Reply 60 of 78, by dormcat
- Rank
- Oldbie
Shagittarius wrote on 2024-07-19, 00:44:Grzyb wrote on 2024-07-19, 00:28:Ensign Nemo wrote on 2024-07-18, 21:16:The biggest one for me is the transition from menu based software/OSes to icon based.
Exactly!
Replacing text with pictures looks like kindergarten, or Idiocracy.The more they make software to target the computer illiterate the more difficult it becomes to use for power users. I see this very much in audio recording software.
There was a PC Magazine editor (IIRC John C. Dvorak) who wrote an article criticizing Microsoft Creative Writer that his son had tried briefly but headed back to Word soon afterwards. "After all, we can read" or something similar, he wrote.
feda wrote on 2024-07-19, 08:20:Grzyb wrote on 2024-07-19, 00:51:Shagittarius wrote on 2024-07-19, 00:44:The more they make software to target the computer illiterate the more difficult it becomes to use for power users.

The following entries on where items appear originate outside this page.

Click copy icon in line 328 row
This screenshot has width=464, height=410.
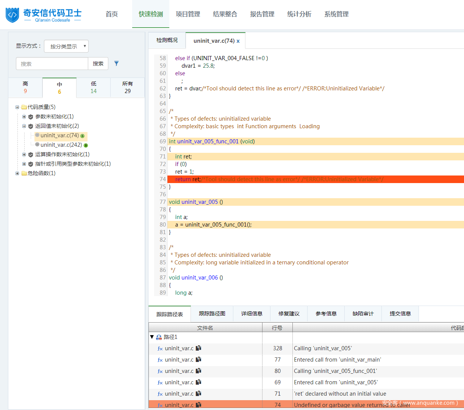click(198, 348)

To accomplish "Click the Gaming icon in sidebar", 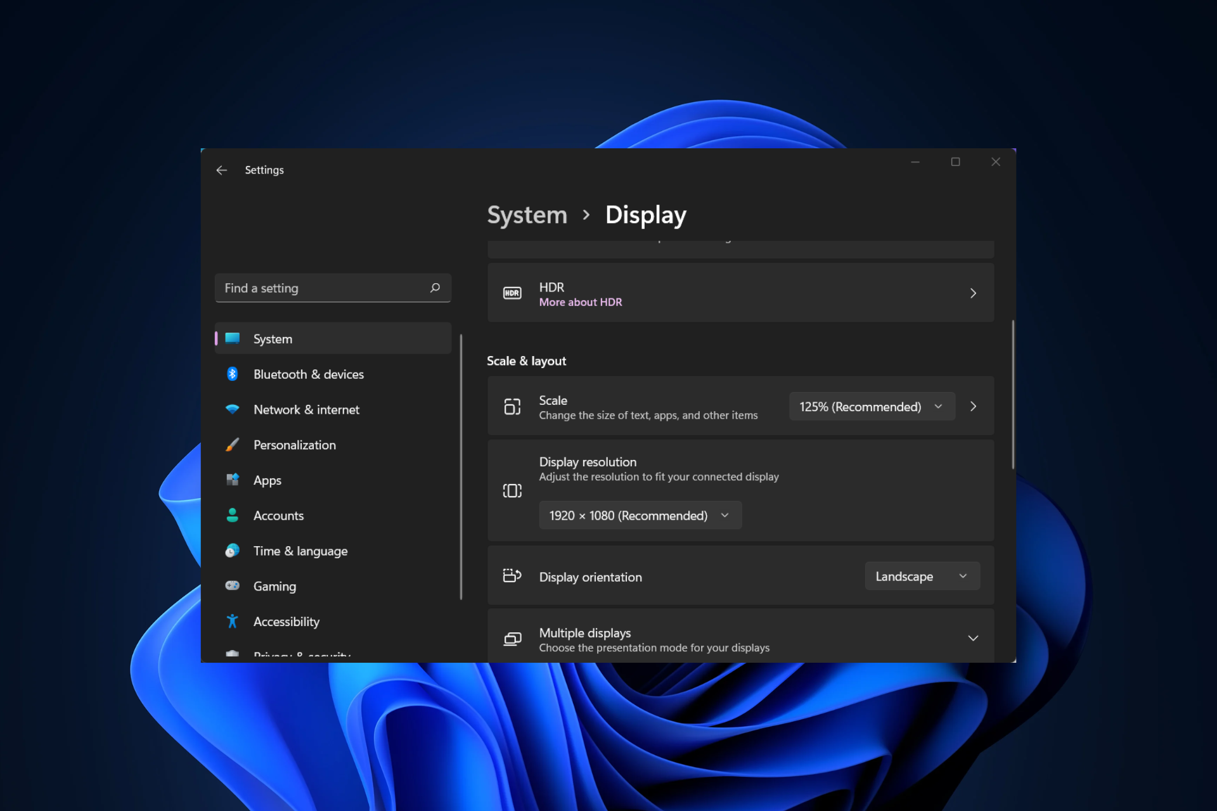I will 233,585.
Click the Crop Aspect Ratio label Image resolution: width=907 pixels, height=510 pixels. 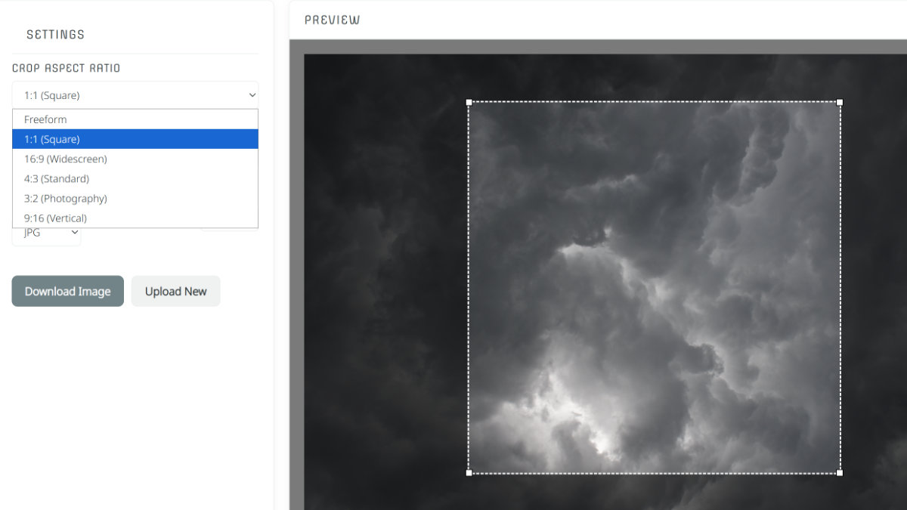click(66, 68)
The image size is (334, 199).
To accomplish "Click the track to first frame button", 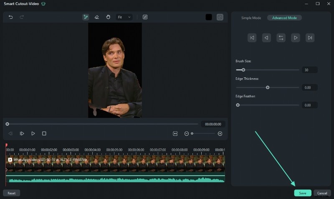I will click(x=252, y=38).
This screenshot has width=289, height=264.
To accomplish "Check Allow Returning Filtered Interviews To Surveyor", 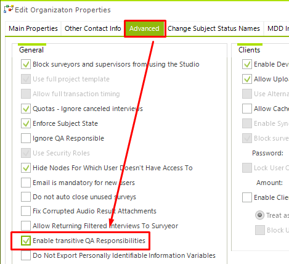I will coord(26,226).
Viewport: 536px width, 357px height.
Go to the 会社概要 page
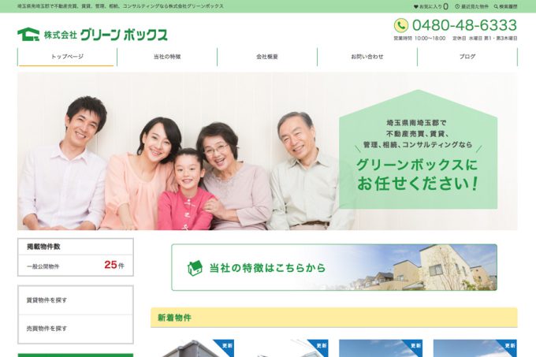267,57
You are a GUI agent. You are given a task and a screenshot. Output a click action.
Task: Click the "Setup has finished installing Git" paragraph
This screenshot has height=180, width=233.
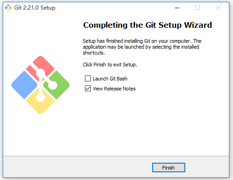[x=142, y=47]
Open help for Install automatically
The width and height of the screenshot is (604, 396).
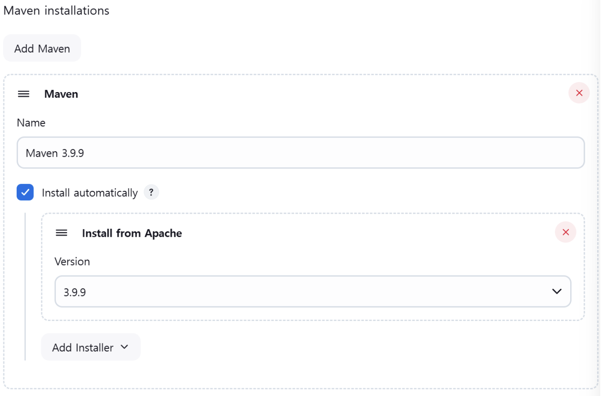click(x=151, y=192)
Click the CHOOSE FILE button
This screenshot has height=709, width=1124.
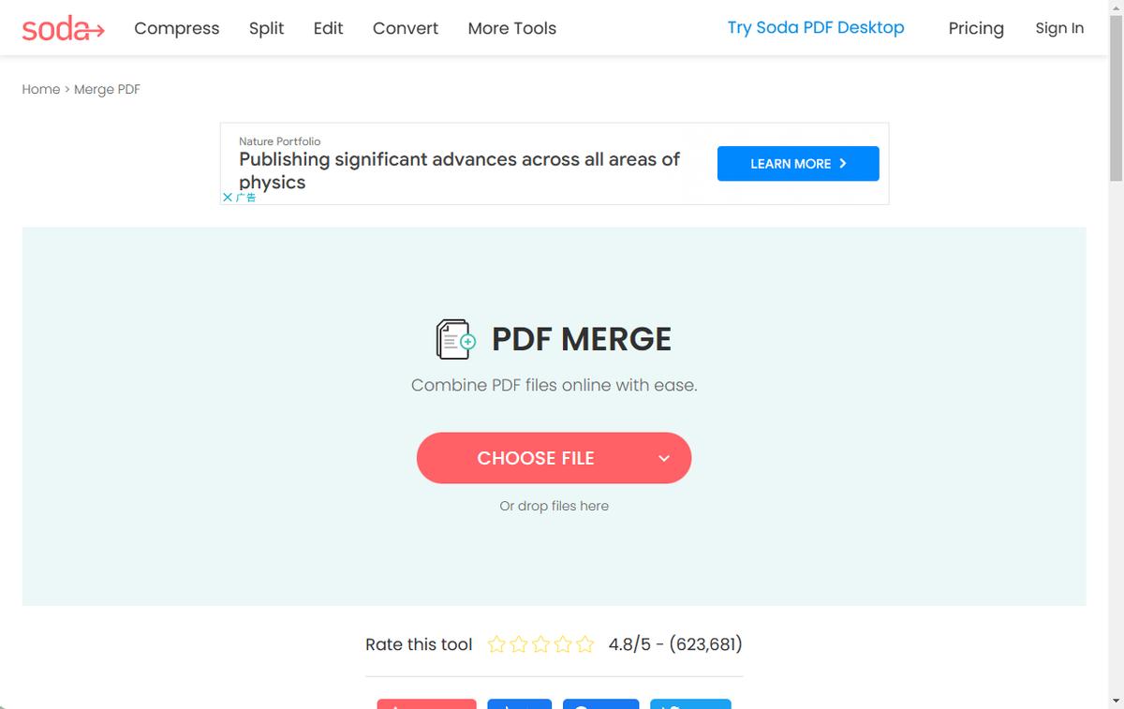pyautogui.click(x=535, y=458)
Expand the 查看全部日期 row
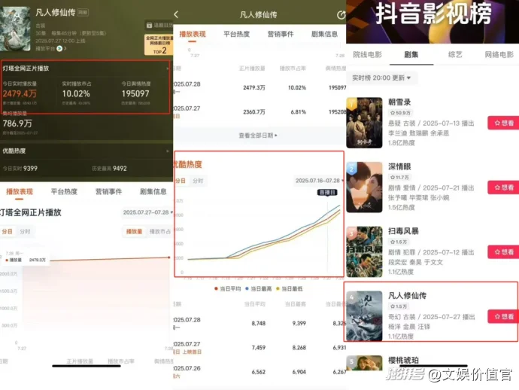The width and height of the screenshot is (519, 390). click(258, 136)
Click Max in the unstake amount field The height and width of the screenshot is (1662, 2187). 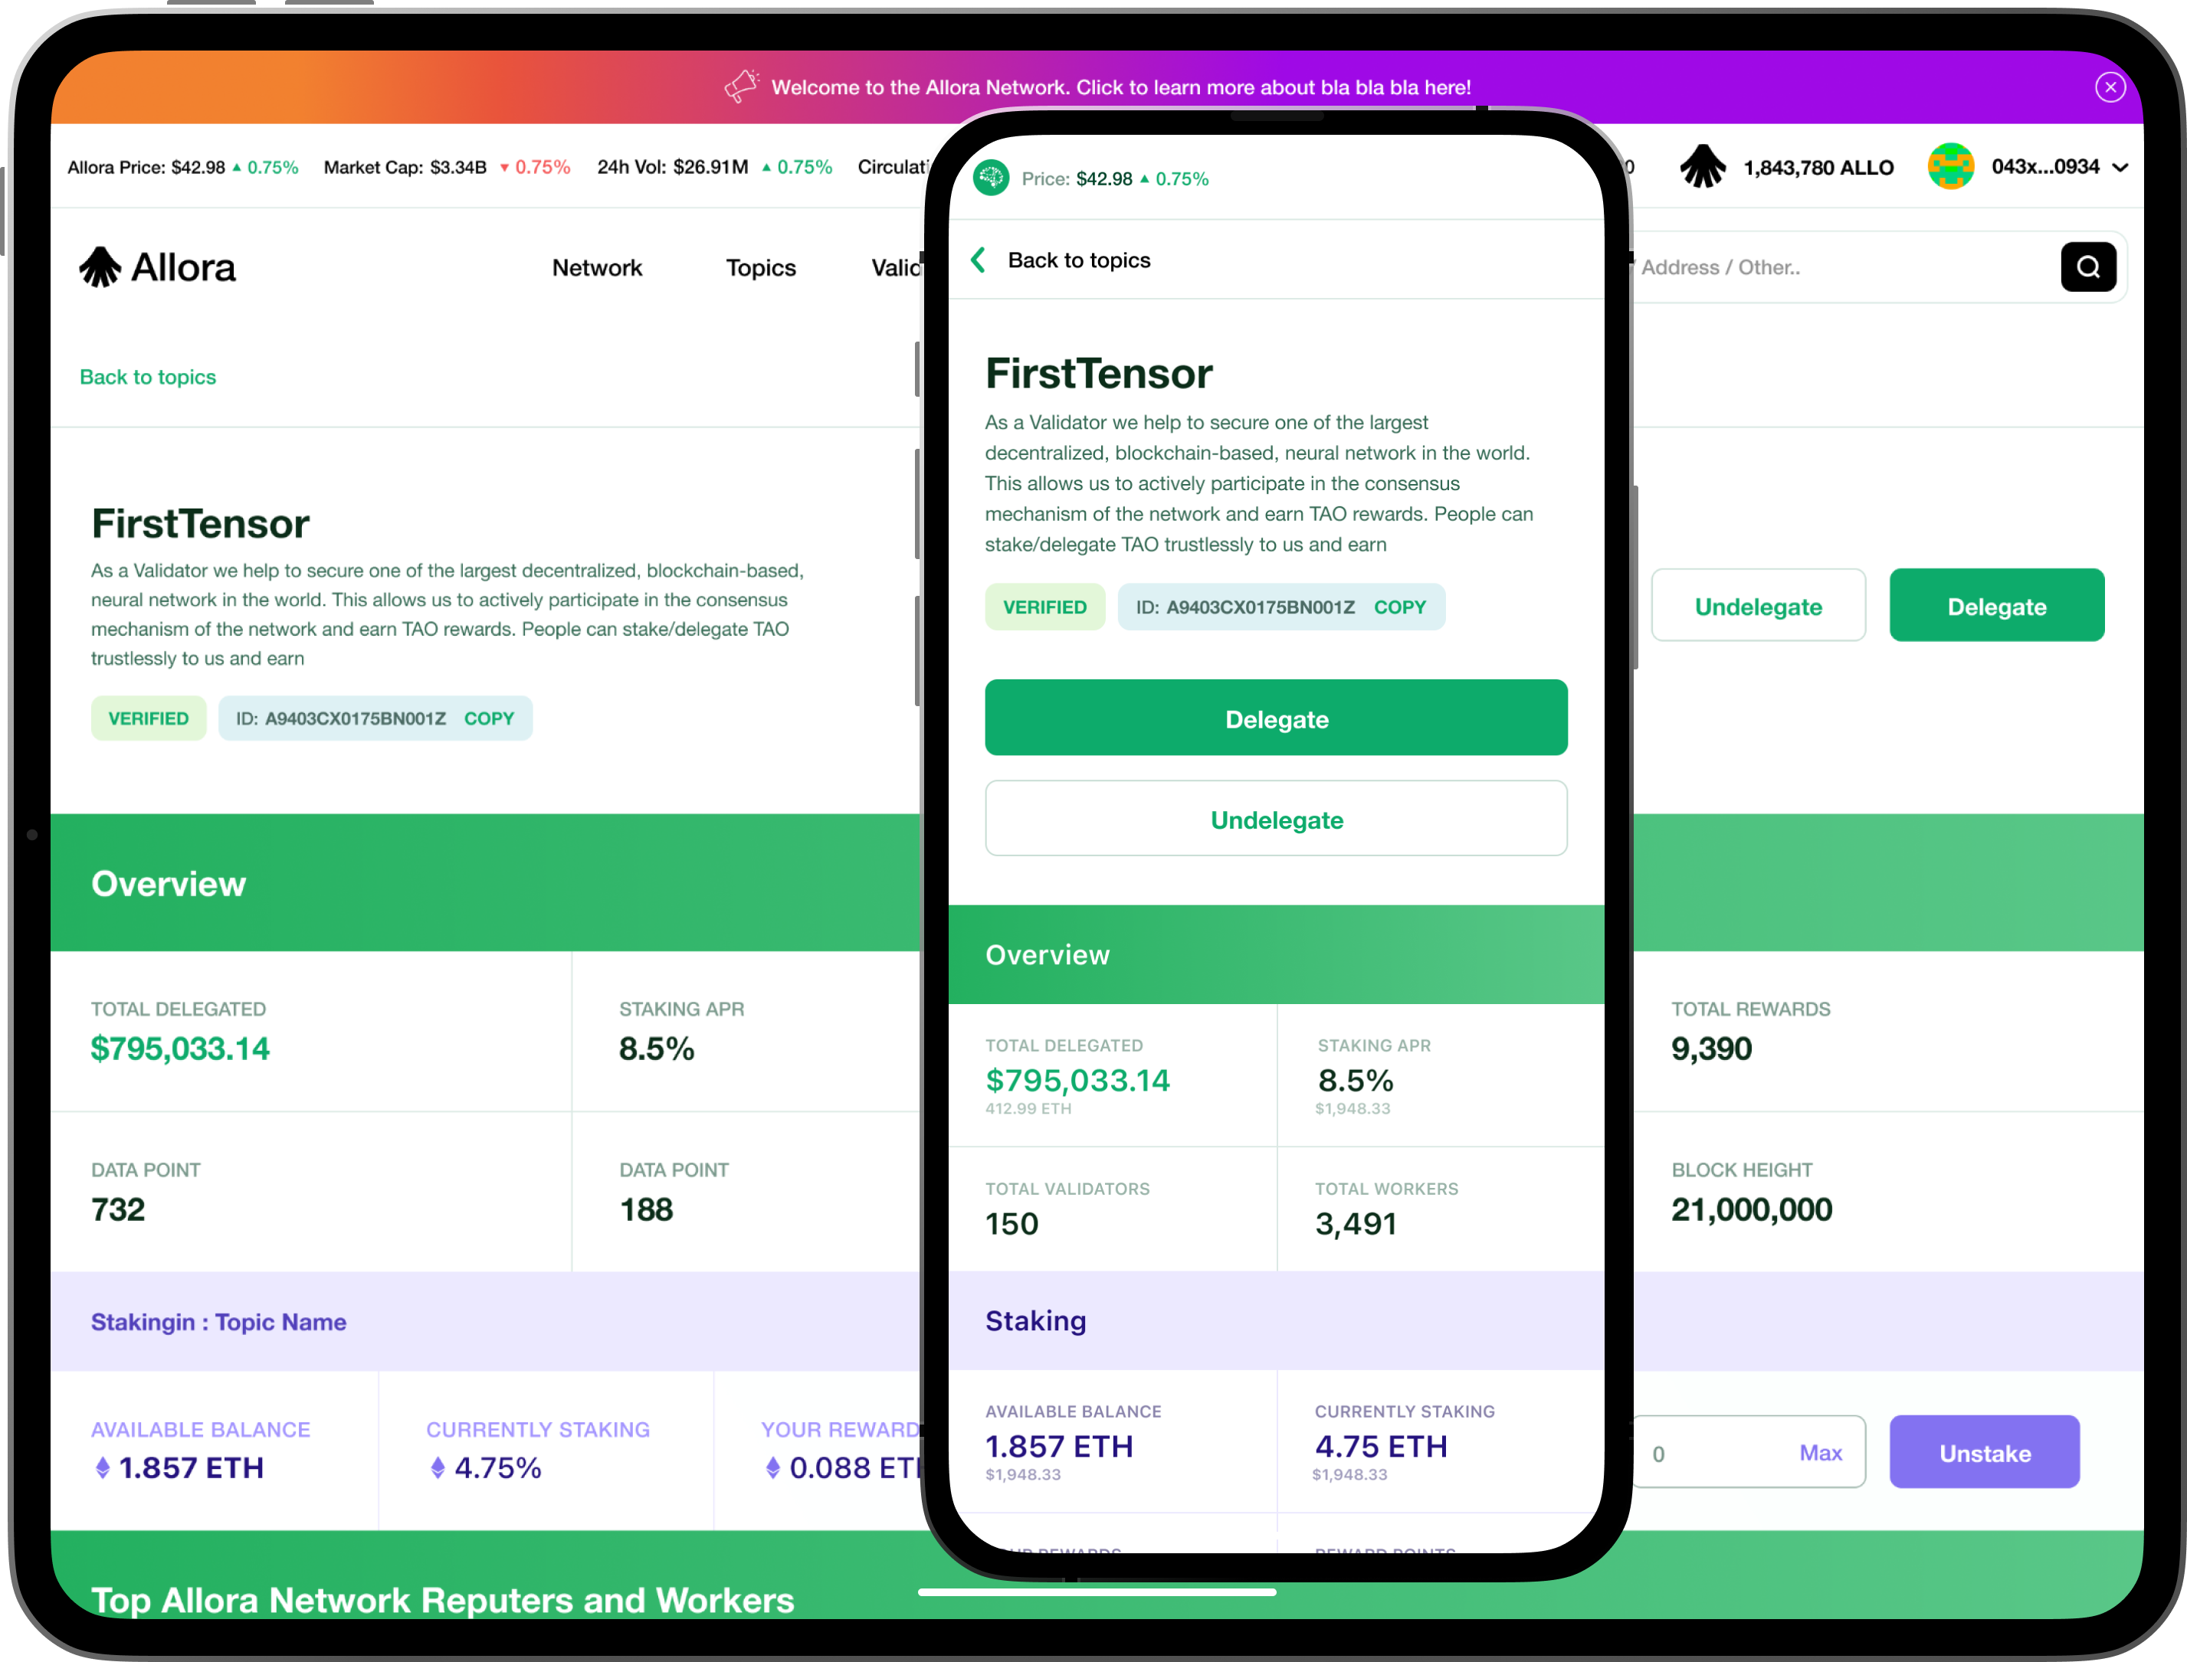1820,1452
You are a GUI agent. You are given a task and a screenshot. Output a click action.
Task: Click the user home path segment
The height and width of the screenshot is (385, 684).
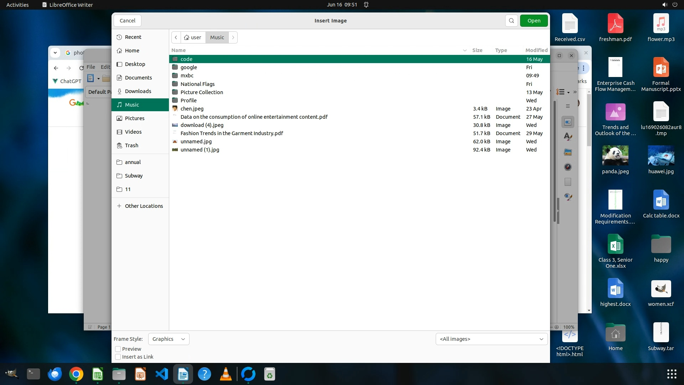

Yes, but it's 2024 - hard to believe that computer illiterates still exist...
Nowadays we call them iPhone users.
That would apply to the majority of Japanese citizens. 😁 Back in December 2018, a blog post on the ignorance of Japanese customers written by a guy working at an electronics retailer (probably Yodobashi, Yamada, or Bic; similar to Best Buy in US) raised some heated debates and discussions in Japan and abroad (I can provide detailed explanations if anyone is interested). Furthermore, more and more Japanese companies complain their new recruits post-2020 know nothing about desktop or laptop computer or office software suite; those Millennials know nothing but their iPhone and SNS apps.